Figure 4.

Mutation of the IIARE in natural promoters reduces TFIIA binding to DNA and promoter activity. A, the DNA sequences for the natural core promoters and their derivatives showing the TATA box (bold), the IIARE consensus bases (blue), and the mutated IIARE consensus bases (red). B, mutation of the IIARE reduces TFIIA binding to the hCYP1A2 promoter. C, in vitro transcription assays showing the relative activity for the promoters of hCYP1A2–WT and hCYPEA2–mIIARE in the presence or absence of GAL4–VP16. D, luciferase assays showing the effect of mutation of the IIARE on the expression of a reporter gene driven by the human CYP1A2 gene promoter or its derivatives.

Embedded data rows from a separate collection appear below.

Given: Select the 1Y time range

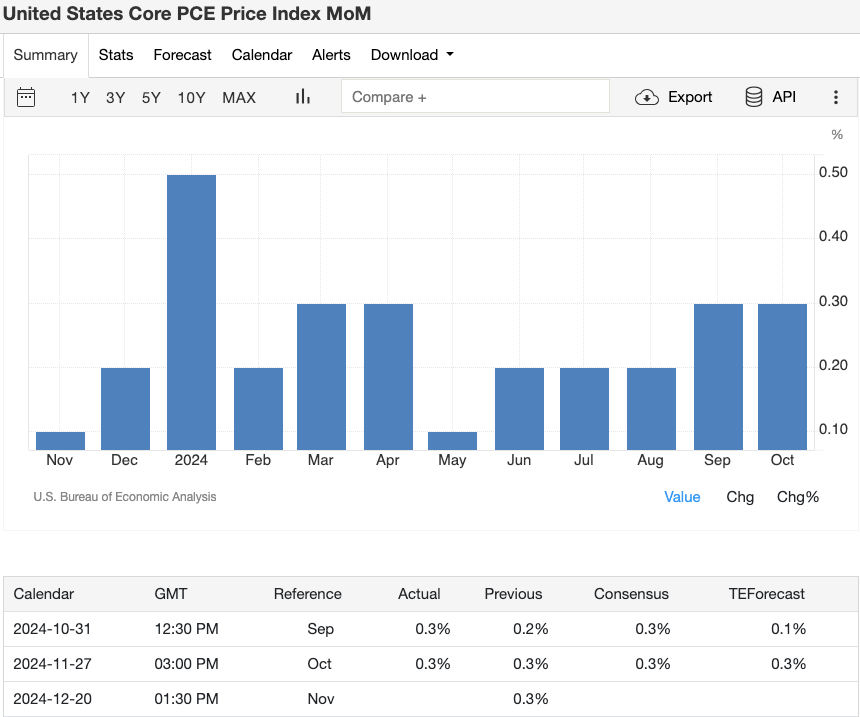Looking at the screenshot, I should click(80, 97).
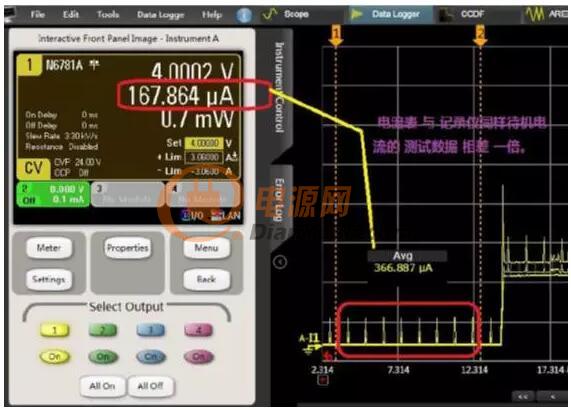Toggle output 1 yellow On button
Screen dimensions: 571x412
[x=54, y=357]
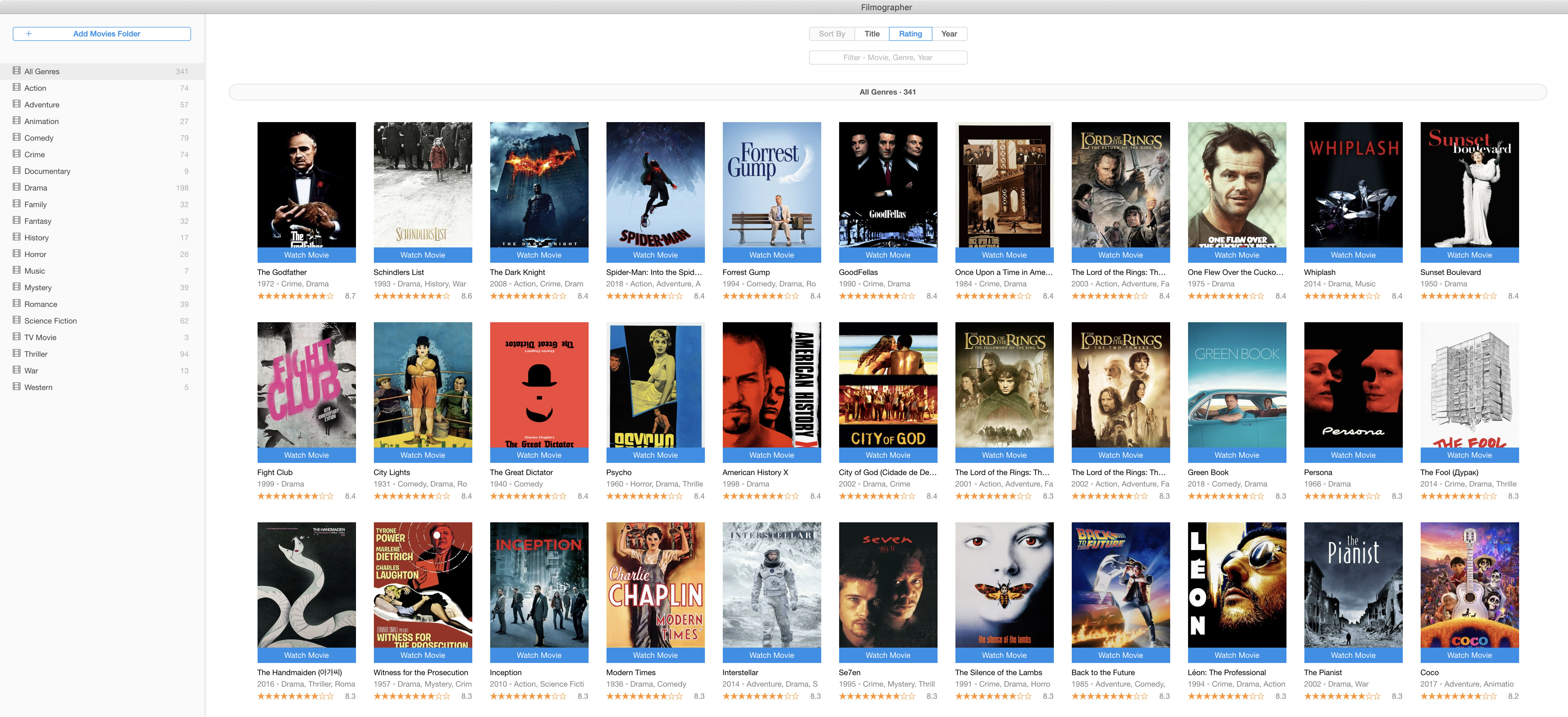Screen dimensions: 1568x717
Task: Click the film icon next to Documentary
Action: pyautogui.click(x=16, y=171)
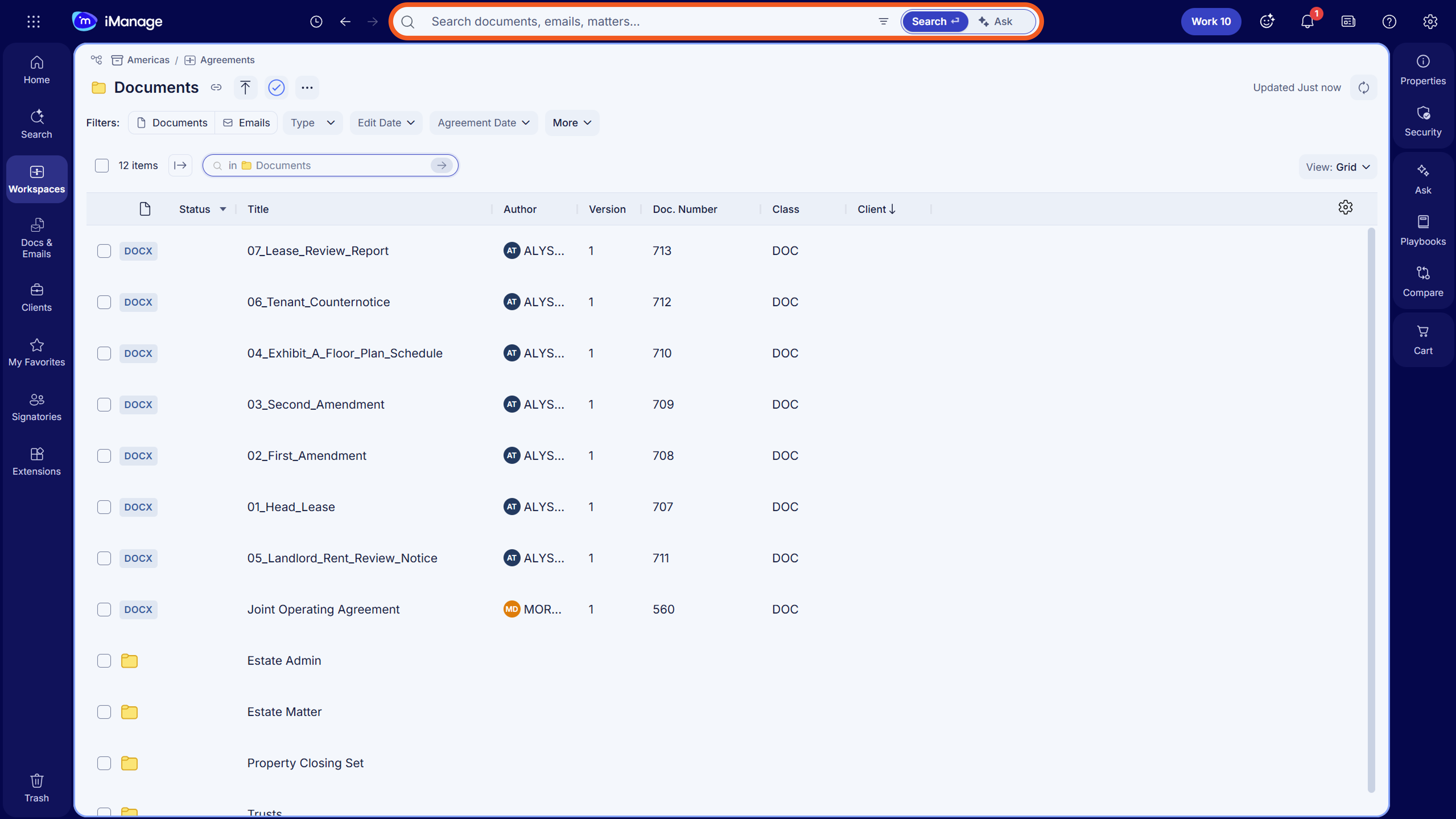Click the upload arrow beside Documents
The image size is (1456, 819).
point(245,88)
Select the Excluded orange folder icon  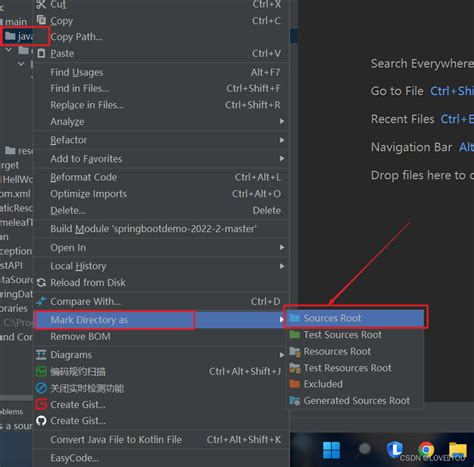click(x=295, y=384)
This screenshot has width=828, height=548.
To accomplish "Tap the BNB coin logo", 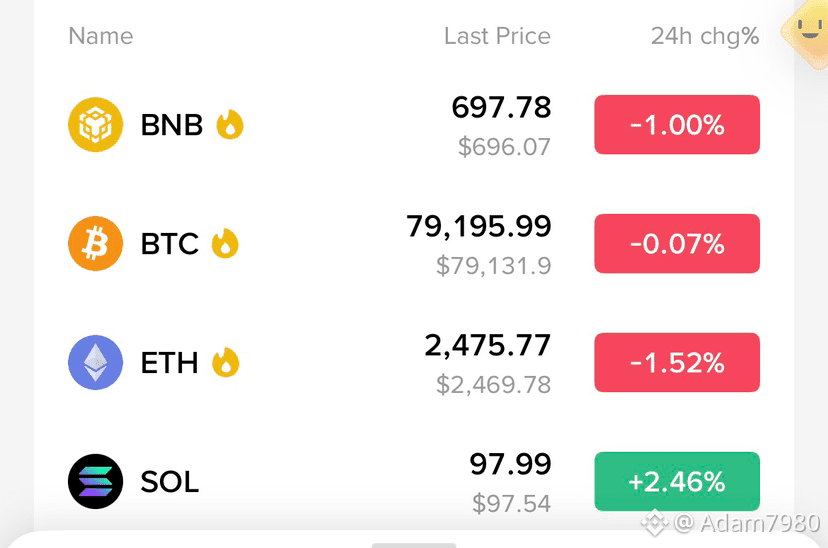I will coord(96,125).
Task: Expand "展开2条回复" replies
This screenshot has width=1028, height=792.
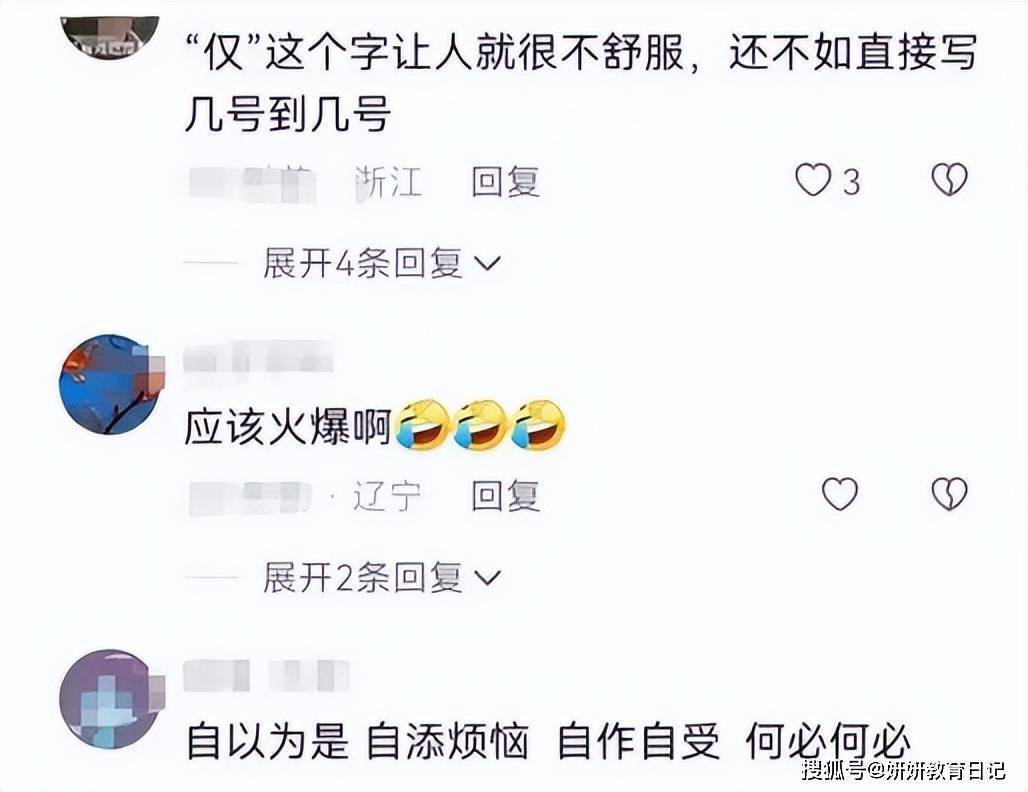Action: coord(382,578)
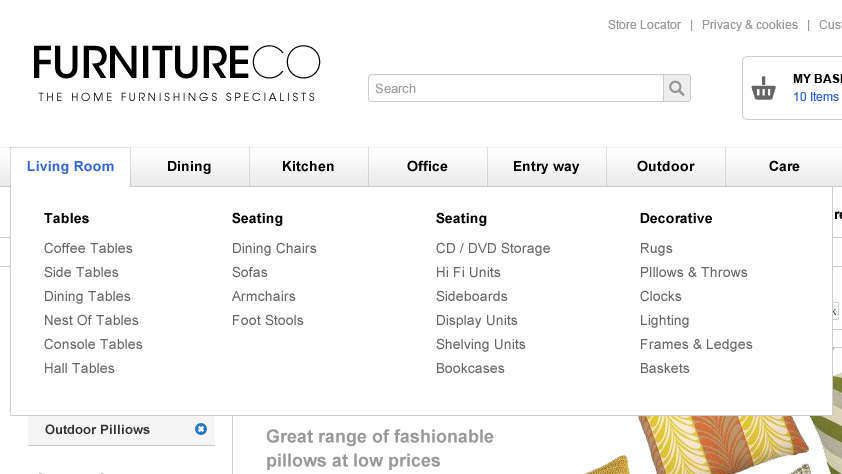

E, immuoblotting of the samples to confirm the co-expression of Gal4–VP16 used in C. F, luciferase assays showing the effect of IIARE mutation on the expression of a reporter gene driven by the human FDPS1 gene promoter. G, immuoblotting of the samples with the co-expression of Gal4–VP16 used in E. Protein–DNA binding assays, in vitro transcription assays, luciferase assays, and Western blotting were performed as described in the legend to Fig. 3. Each column in C, D, and F represents the mean ± S.E. of three independent experiments. Significant difference was analyzed by comparing the activity of the IIARE-containing promoter with that of the IIARE-defect promoter. *, p < 0.05; **, p < 0.01. p value was obtained by Student's t test.